When I moved to the San Francisco Bay Area in my 20s, I rented a room from a couple in a two-bedroom apartment. The space had big windows, purple walls, and soft pink carpets. On the other end of the apartment lived Tracy* and Andy. They were practically a cliche: both worked in tech, loved silent discos, and hung with a Burning Man crowd. They were also in their early 50s, and used my rent to subsidize a rental home on the California coast, where they enjoyed spending time.
Despite the age gap, the arrangement worked. I didn’t mind the AARP advertisements that showed up in the mail. Andy didn’t mind giving me career advice, including how to negotiate a promotion in my underpaying journalism job.

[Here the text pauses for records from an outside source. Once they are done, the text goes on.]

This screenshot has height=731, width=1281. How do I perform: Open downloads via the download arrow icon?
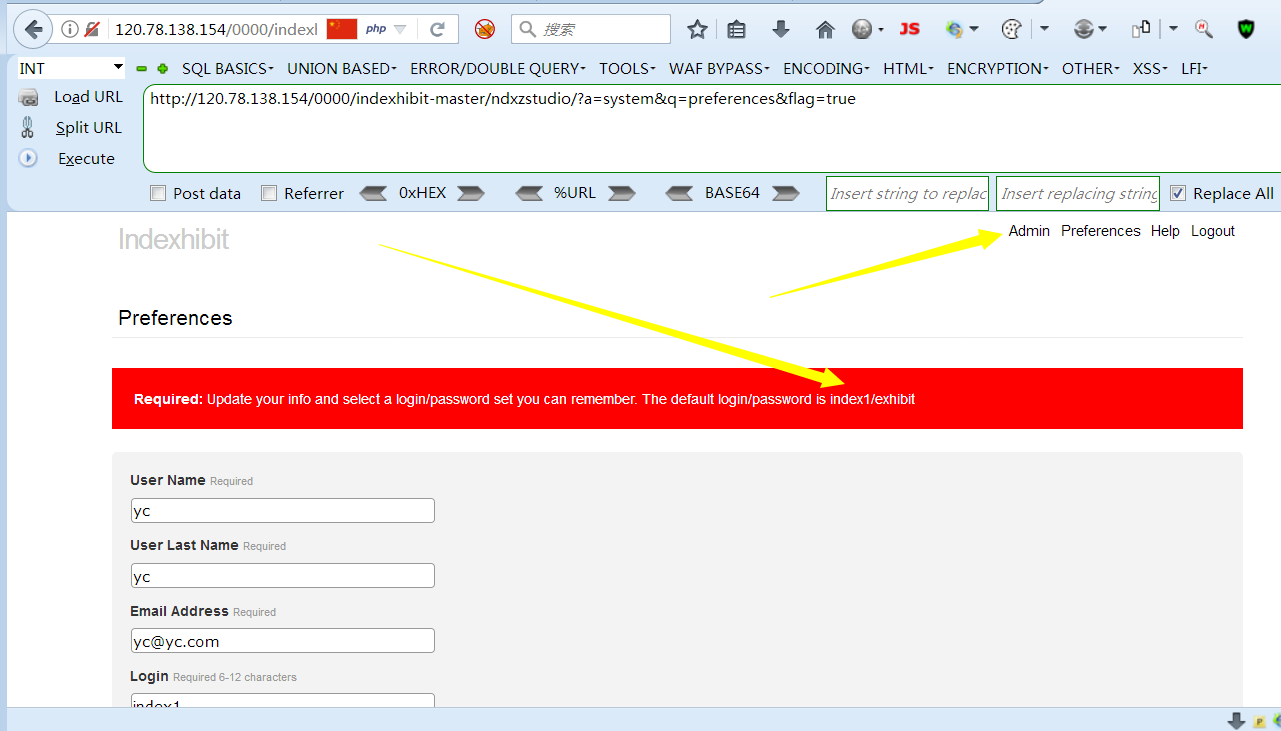[x=781, y=29]
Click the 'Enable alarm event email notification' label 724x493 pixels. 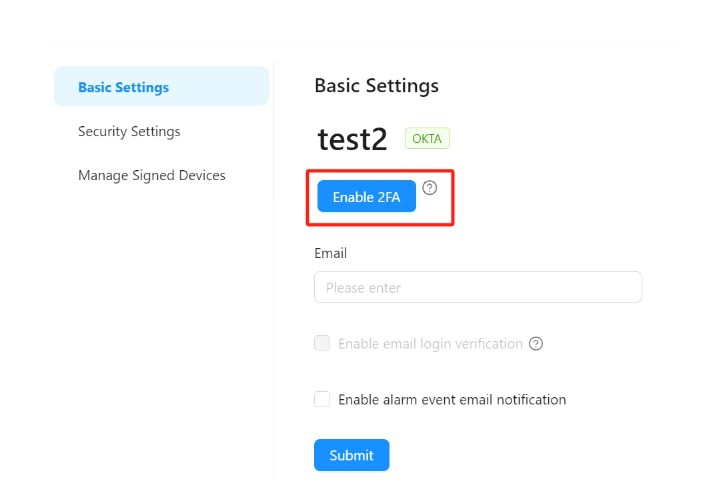point(452,399)
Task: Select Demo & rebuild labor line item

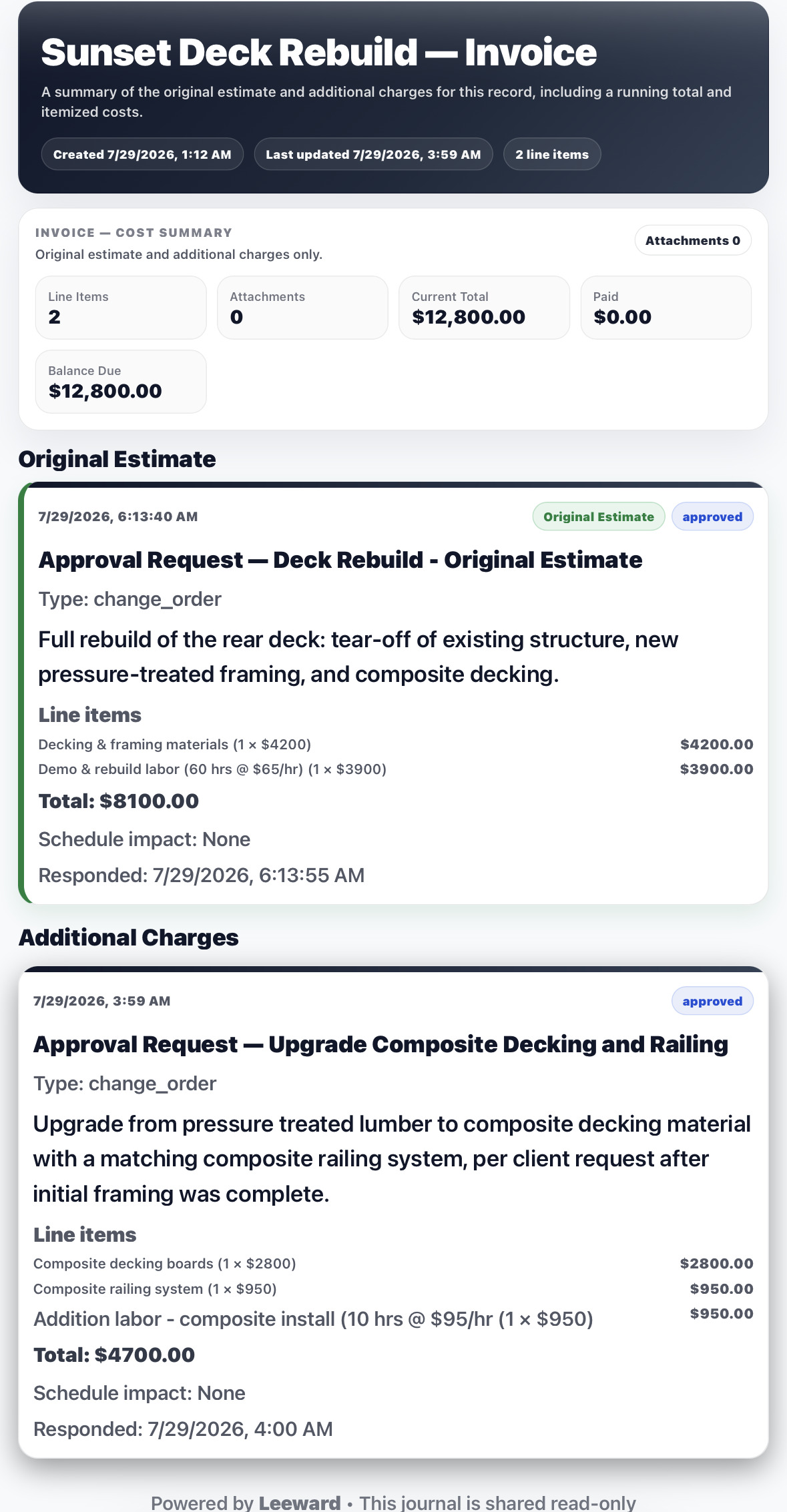Action: point(396,769)
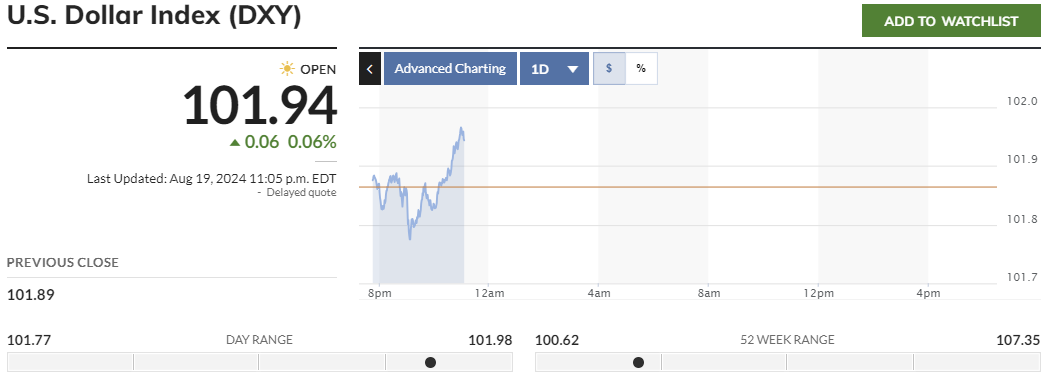Click the 101.94 current price value
Image resolution: width=1047 pixels, height=375 pixels.
(260, 107)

That was years ago. When I called and spoke to Tracy recently, she told me that the spare room was currently sitting empty—but perhaps not for long. Their finances had changed. Tracy decided to leave her job at a credit card company to pursue her lesser-paying passion: being a clairvoyant. To help bolster her reduced income, they're considering finding a roommate again, this time through a traveling nurse program she heard about from a friend. The extra money would help, but having someone around is also just nice. “I like my space, and I like to share it,” she tells me.
While there’s a belief that roommates are for the young, it’s becoming increasingly common for those in middle age—and beyond—to choose to live with someone who isn’t family. According to a report from Harvard University’s Joint Center for Housing Studies, nearly one million older adults in the U.S. have roommates, a number that has nearly doubled over the past 18 years.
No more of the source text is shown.